Your assignment
From the article on baseball prospect rankings, extract the passage word for word, starting with "I wondered about" and going on through "second hand information.".

Passage provided

************

Reading about baseball prospects is a little bit like travelling by airplane or getting surgery. It requires trusting in the expertise of others to perform a duty that is wholly and completely outside of our realm of qualifications.
Because the vast majority of people interested in baseball are unable to see younger players perform on a regular basis, and even if they do, it’s unlikely that they will know exactly what it is that sets one player’s raw talent above another player’s, we rely on the written words of those that do to form our hopes and fears for our team’s future.
But how do these people that we read and trust come up with their evaluations?
I wondered about such things a couple of years ago and reached out to a contact at Baseball America who explained the publication’s evaluation methods. I learned that most of the writers putting together top ten lists aren’t scouts, and in many instances, haven’t even seen the players than they’re ranking. The lists that they produce are based on second hand information.
While each writer and editor have varying methods for compiling lists, most start with Baseball America’s Top 20 Prospect Lists for each league that comprise the Minors. These master lists are created in advance by amalgamating the opinions offered to them by actual scouts and league managers.
The list compilers take that original information and then speak with several members within the player development department of the organization they’re ranking, including assistant GMs, scouting directors, pitching/hitting coordinators, pro scouts as well as a few others outside of the organization.
When I asked my contact if there was any concern over relying too much on the biased information coming from the clubs that they were supposed to be unbiasedly evaluating, he replied:
Certainly an organization will be higher on a guy because he’s in their system. The people I talk to I really trust so while I do temper their excitement some, it’s never really a lot. I haven’t had anyone tell me a guy is 95-98, when he’s actually 93-95.
You can even tell in their voice sometimes. They can tell me all they want about how much they love this guy, but then when they answer questions about specific tools you can tell that he shouldn’t be quite as high.
The flaws in this type of system are immense. In addition to asking readers to trust the writer’s ability to discern the bias of the organization, readers also must trust that the writer’s contacts are plentiful enough to get an accurate overall picture.
Today, on Toronto sports radio, former Major League catcher Gregg Zaun went on a bit of a rant, voicing his concern with such methods and Baseball America, specifically.
Publications like Baseball America, those are all fueled by general managers and scouting directors, they’re telling them what to write about the players. They don’t send people from Baseball America out to these Minor League towns that have any kind of experience or credibility when it comes to evaluating talent and sit in the stands for a week and a half and watch a kid play.
They’re listening to what the GMs and scouting directors are saying. So, what do you think they’re going to say? They’re going to tell you that their players are awesome and they’re great defensively and they have massive talent because they want to pump the prospect in case they have to trade him at some point. The worst thing that can happen to a prospect is for him to come to the big leagues too soon, get over exposed, fall flat on his face and now everybody in baseball knows that the kid’s not the real deal.

************

Given records
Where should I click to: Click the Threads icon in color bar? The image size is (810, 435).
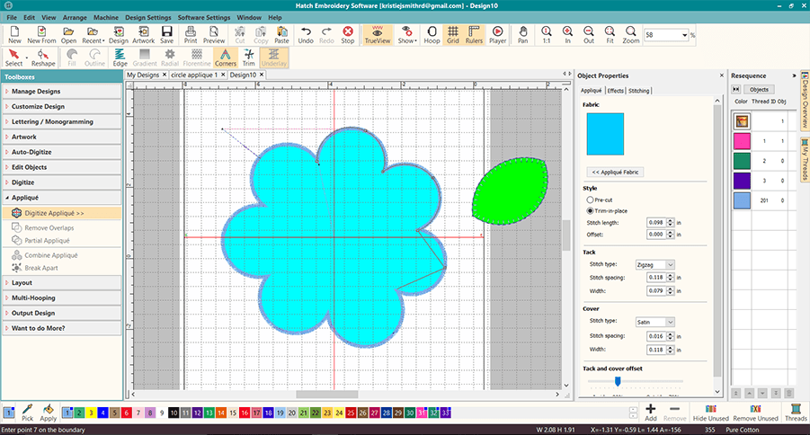(796, 413)
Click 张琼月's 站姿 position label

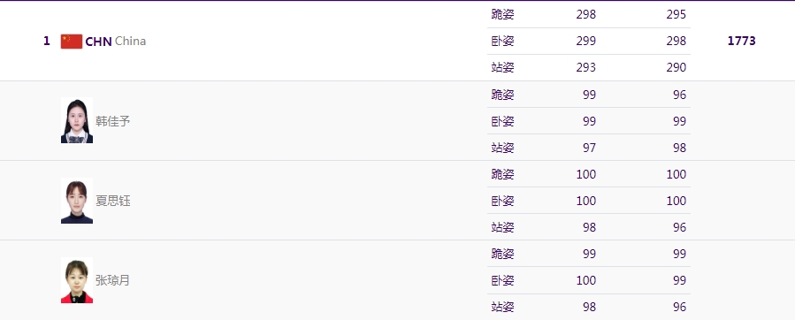point(502,307)
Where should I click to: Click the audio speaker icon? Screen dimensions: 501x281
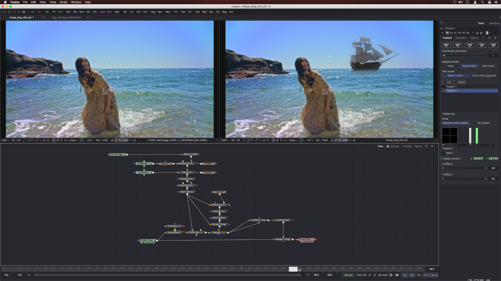point(397,275)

************

Answer below
I wondered about such things a couple of years ago and reached out to a contact at Baseball America who explained the publication’s evaluation methods. I learned that most of the writers putting together top ten lists aren’t scouts, and in many instances, haven’t even seen the players than they’re ranking. The lists that they produce are based on second hand information.